Gather every line from the entries below that includes "scrollbar".

Top of Excerpted records

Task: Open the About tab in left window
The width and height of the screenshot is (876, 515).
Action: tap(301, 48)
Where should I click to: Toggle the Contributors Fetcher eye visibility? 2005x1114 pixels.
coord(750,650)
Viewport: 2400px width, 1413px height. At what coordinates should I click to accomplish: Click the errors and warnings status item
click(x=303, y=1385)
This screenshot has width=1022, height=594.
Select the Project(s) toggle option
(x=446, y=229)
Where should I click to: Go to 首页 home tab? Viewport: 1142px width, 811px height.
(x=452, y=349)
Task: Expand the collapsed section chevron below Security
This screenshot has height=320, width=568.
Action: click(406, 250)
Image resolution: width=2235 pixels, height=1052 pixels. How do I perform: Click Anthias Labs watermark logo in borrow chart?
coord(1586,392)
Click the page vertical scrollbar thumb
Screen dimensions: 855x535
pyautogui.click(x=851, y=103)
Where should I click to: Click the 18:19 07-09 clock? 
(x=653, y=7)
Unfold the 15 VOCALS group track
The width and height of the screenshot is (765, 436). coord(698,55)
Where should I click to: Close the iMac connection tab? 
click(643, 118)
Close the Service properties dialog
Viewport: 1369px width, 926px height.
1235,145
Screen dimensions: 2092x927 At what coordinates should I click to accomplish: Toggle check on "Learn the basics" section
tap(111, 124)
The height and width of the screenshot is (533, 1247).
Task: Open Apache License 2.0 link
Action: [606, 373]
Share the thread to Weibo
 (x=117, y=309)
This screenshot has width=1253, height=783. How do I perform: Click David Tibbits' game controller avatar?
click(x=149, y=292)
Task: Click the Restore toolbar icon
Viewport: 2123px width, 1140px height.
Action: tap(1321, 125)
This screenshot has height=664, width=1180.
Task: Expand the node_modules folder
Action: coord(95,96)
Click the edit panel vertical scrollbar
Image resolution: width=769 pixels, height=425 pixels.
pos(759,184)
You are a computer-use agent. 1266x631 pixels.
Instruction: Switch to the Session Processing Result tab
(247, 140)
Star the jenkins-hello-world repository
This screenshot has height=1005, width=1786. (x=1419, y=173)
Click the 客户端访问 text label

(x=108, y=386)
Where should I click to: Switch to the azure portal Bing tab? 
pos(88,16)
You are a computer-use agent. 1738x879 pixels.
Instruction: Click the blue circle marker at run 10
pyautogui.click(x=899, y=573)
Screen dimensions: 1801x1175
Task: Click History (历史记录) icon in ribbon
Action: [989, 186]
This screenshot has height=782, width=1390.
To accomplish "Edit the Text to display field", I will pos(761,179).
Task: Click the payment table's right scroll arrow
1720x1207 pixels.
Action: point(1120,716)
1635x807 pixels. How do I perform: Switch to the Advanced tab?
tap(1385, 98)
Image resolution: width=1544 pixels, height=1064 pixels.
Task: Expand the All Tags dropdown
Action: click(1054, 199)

Bottom of Excerpted records

Solution to the exercise »
Click the page vertical scrollbar thumb
Click the edit panel vertical scrollbar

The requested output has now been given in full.